FluxML / FluxTraining.jl

A flexible neural net training library inspired by fast.ai
https://fluxml.ai/FluxTraining.jl
MIT License
117 stars 25 forks source link

fix Hard error on EarlyStopping() #160

Closed cirobr closed 2 months ago

cirobr commented 7 months ago

159

When executing fit!, this PR addresses a hard error when an EarlyStopping() criteria is met, which causes code termination followed by error crash. As such, fit! is rewritten to address the issue.

darsnack commented 7 months ago

It seems from the failing tests that this functionality was intended. I guess the desired usage was that you should catch the CancelFittingException in your user code instead within the package.

I don't have a strong opinion how either option. We either adjust the test or close the original issue. @lorenzoh @ToucheSir any thoughts?

ToucheSir commented 7 months ago

I also saw that test and was confused about the behaviour.
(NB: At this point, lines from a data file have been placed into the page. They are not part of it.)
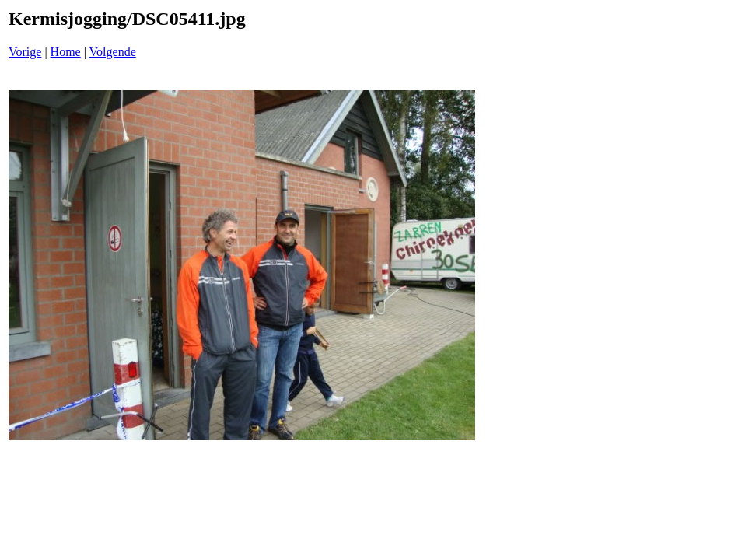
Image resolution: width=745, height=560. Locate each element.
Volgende (113, 51)
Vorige (25, 51)
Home (65, 51)
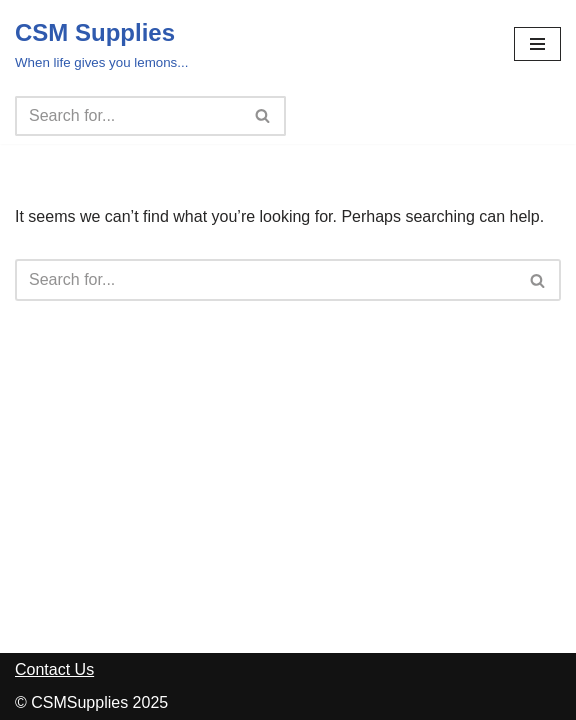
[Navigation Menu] (537, 44)
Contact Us (54, 669)
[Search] (128, 116)
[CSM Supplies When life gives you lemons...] (101, 44)
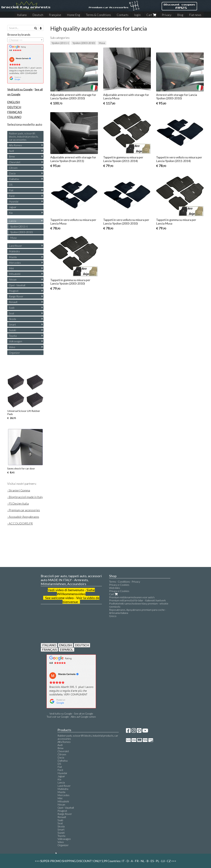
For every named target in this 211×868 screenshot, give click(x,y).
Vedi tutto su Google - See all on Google (71, 713)
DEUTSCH (82, 645)
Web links (114, 588)
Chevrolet (15, 162)
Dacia (12, 173)
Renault (13, 302)
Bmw (12, 156)
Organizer (14, 352)
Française (55, 15)
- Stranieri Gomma (19, 490)
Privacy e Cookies (119, 585)
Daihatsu (14, 179)
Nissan (12, 279)
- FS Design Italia (18, 503)
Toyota (12, 336)
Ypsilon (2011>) (60, 43)
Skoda (12, 319)
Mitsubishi (15, 274)
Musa (102, 43)
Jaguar (12, 207)
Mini (11, 268)
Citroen (13, 167)
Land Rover (15, 246)
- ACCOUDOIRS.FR (20, 523)
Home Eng (73, 15)
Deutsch (38, 15)
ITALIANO (49, 645)
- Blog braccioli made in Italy (25, 497)
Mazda (12, 257)
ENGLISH (65, 645)
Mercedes (15, 262)
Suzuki (12, 330)
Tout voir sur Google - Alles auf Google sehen (71, 716)
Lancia (12, 221)
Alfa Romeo (15, 145)
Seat (11, 313)
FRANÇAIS (49, 649)
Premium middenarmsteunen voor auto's (132, 597)
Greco (113, 616)
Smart (12, 324)
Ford (11, 196)
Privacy (166, 15)
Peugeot (14, 290)
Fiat (11, 190)
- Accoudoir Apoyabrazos (23, 517)
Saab (11, 307)
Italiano (22, 15)
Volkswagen (15, 341)
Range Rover (16, 296)
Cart (151, 15)
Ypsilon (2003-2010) (84, 43)
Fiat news (195, 15)
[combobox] (25, 40)
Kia (10, 213)
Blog (180, 15)
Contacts (123, 15)
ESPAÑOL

My problem with asking users to catch this is that CancelFittingException can be thrown for other, unrelated reasons. If we want to keep this as an error, there ought to be a way to identify a CancelFittingException as early stopping without checking the error message. And if we decide to not have an error propagate, then there should be a way for users to detect whether early stopping, NaN loss, etc has been encountered.

cirobr commented 7 months ago

I also saw that test and was confused about the behaviour. My problem with asking users to catch this is that CancelFittingException can be thrown for other, unrelated reasons. If we want to keep this as an error, there ought to be a way to identify a CancelFittingException as early stopping without checking the error message. And if we decide to not have an error propagate, then there should be a way for users to detect whether early stopping, NaN loss, etc has been encountered.

I tend to agree that catching the error should be a function for the package, not for the users. Regardless of final solution, it must not allow the code to terminate abruptly as it happened.

darsnack commented 7 months ago

It sounds like we need to distinguish early stopping (benign) from NaN loss (bad). I would say we create a EarlyStoppingException type. We throw this from the early stopping callback and catch this in fit! function.

Things like stopping on a NaN loss can still use the CancelFittingException so the test should not need adjustment.

I believe now the minor version should be bumped, since this is a breaking change.